» Work task A:
Rewrite the entries from their first line through the line containing "This screenshot has", replacing "GUI agent" with "desktop agent" and leaving everything else unchanged.

» Page excerpt:
Start of Block

1 bit Ato D is simple... at the clock rate a 1 means go up in voltage while
0 means go down in voltage.  each 1 brings the signal voltage out up 1mv
(or whatever step they have) and each 0 brings it down the same so a sine
wave would be 111111101010000000000101011111111101010000000001010111111
It is actually a crappy way of doing AtoD but is extremely cheap.

----------
> From: 
> To: 
> Cc: Wearable Computers Mailing List <>
> Subject: Re: Hardware Sound Compression?
> Date: Monday, November 02, 1998 8:56 AM
> 
> On Sun, 1 Nov 1998, Rodney Arne Karlsen wrote:
> 
> > I think if you converted the audio to 1bit information like in an audio
CD
> > that would bring down the size. 1 bit  vs. 16 bit at same quality. I am
not
> > shure how the 1 bit DAC works, baybe somone in the group could explain
it to
> > us.

End of Block

» Work task B:
Print the whole mailing-list message about 1-bit AtoD conversion, reproducing it word for word.

» Extracted records:

Start of Block

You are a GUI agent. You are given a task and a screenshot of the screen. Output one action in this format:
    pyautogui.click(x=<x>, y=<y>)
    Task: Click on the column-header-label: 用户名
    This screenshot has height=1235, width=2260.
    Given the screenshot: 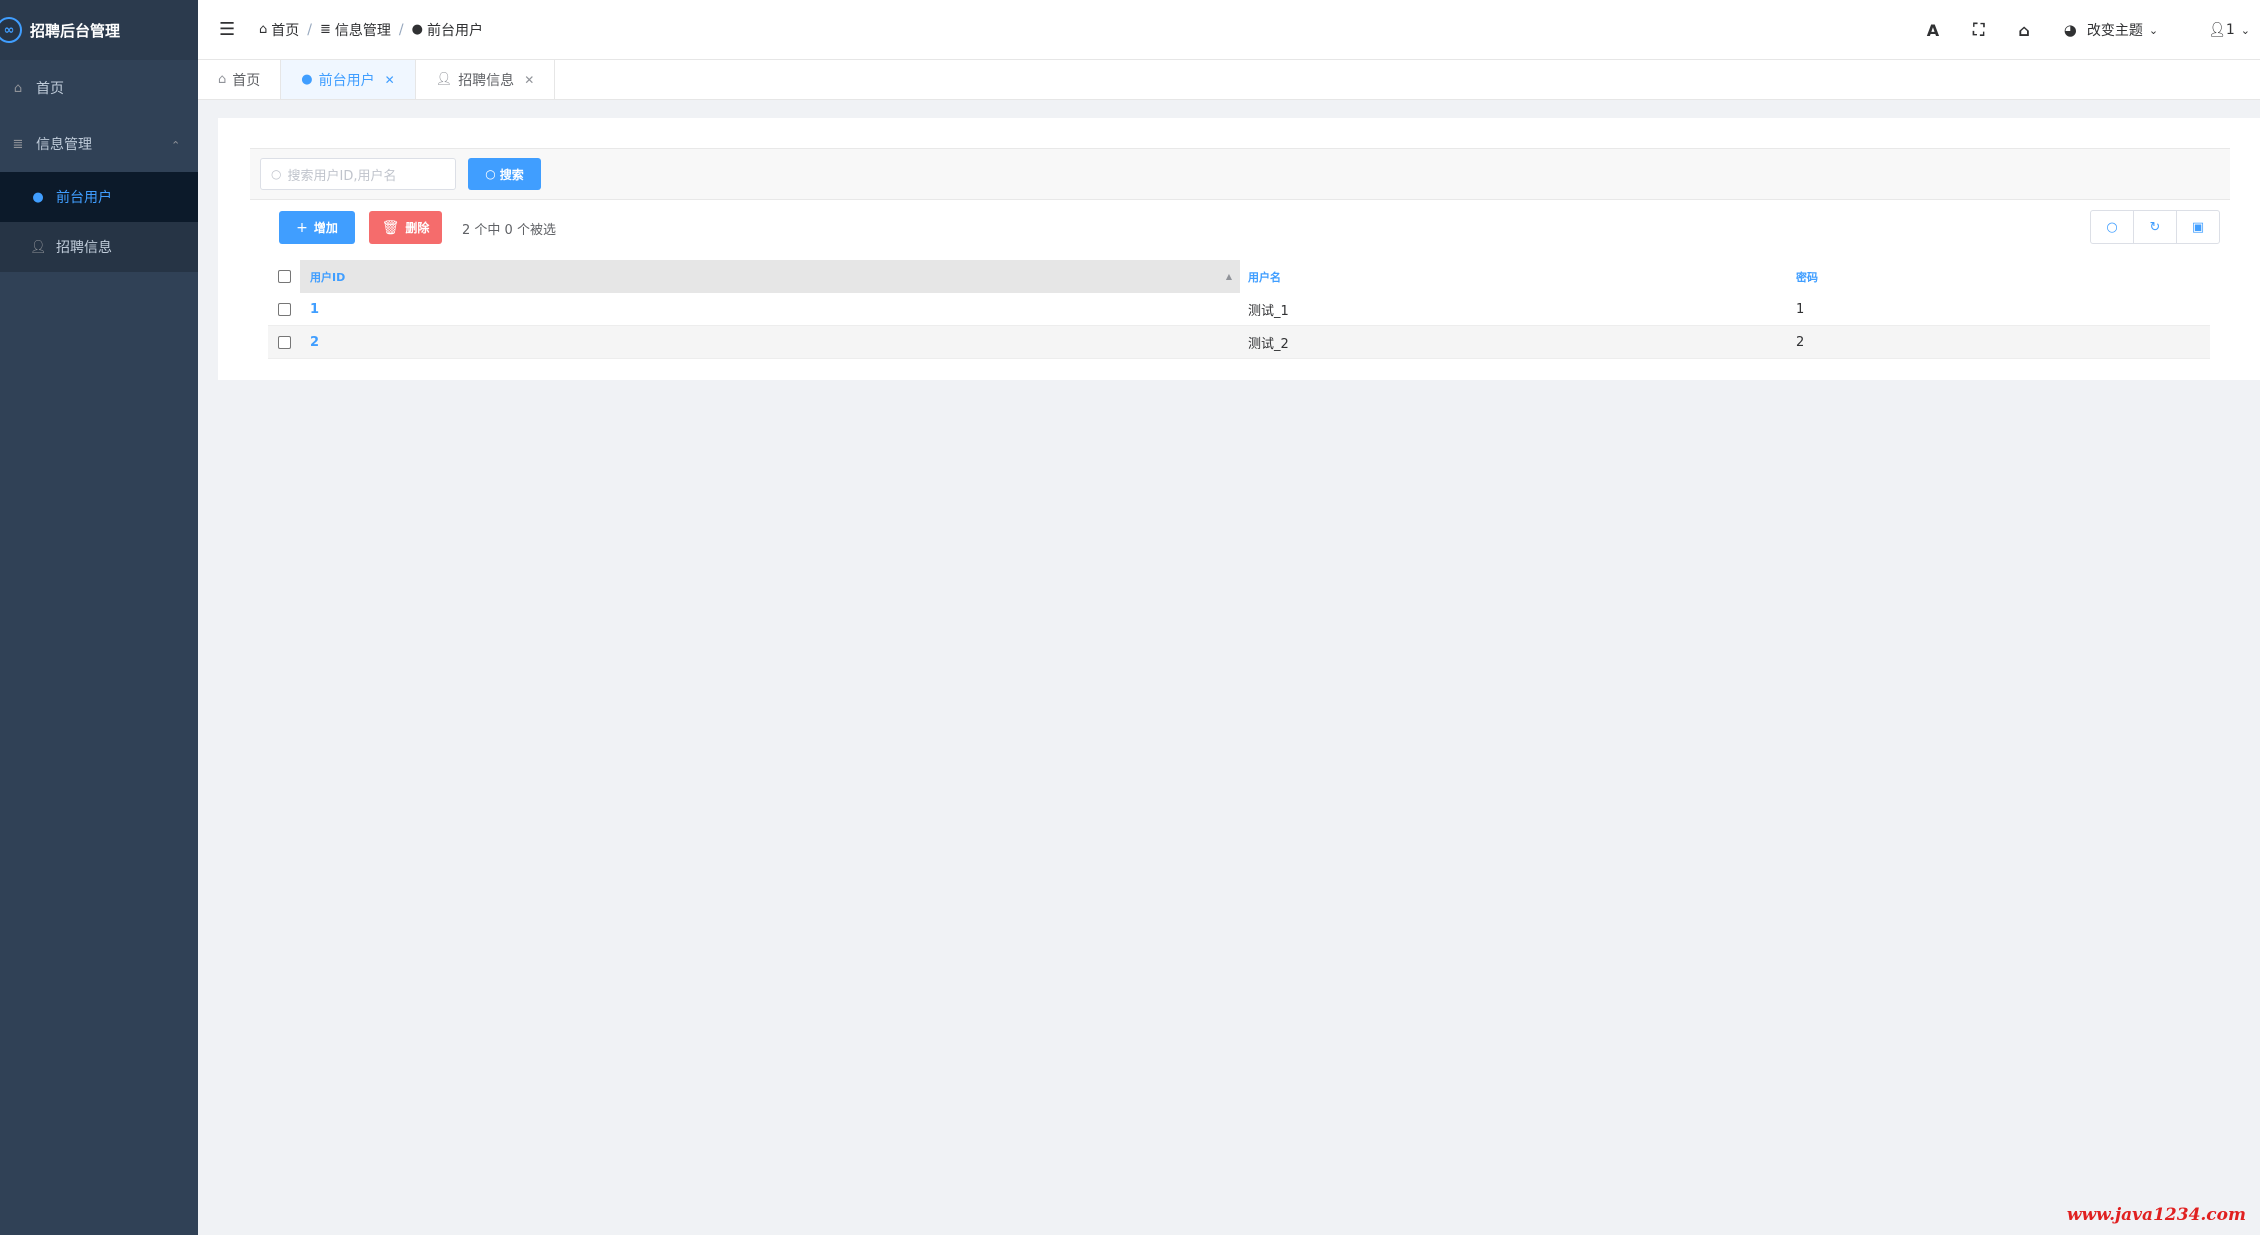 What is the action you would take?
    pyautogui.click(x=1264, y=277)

End of Block

» Answer box A:
You are a desktop agent. You are given a task and a screenshot of the screen. Output one action in this format:
    pyautogui.click(x=<x>, y=<y>)
    Task: Click on the column-header-label: 用户名
    This screenshot has height=1235, width=2260.

» Answer box B:
1 bit Ato D is simple... at the clock rate a 1 means go up in voltage while
0 means go down in voltage.  each 1 brings the signal voltage out up 1mv
(or whatever step they have) and each 0 brings it down the same so a sine
wave would be 111111101010000000000101011111111101010000000001010111111
It is actually a crappy way of doing AtoD but is extremely cheap.

----------
> From: 
> To: 
> Cc: Wearable Computers Mailing List <>
> Subject: Re: Hardware Sound Compression?
> Date: Monday, November 02, 1998 8:56 AM
> 
> On Sun, 1 Nov 1998, Rodney Arne Karlsen wrote:
> 
> > I think if you converted the audio to 1bit information like in an audio
CD
> > that would bring down the size. 1 bit  vs. 16 bit at same quality. I am
not
> > shure how the 1 bit DAC works, baybe somone in the group could explain
it to
> > us.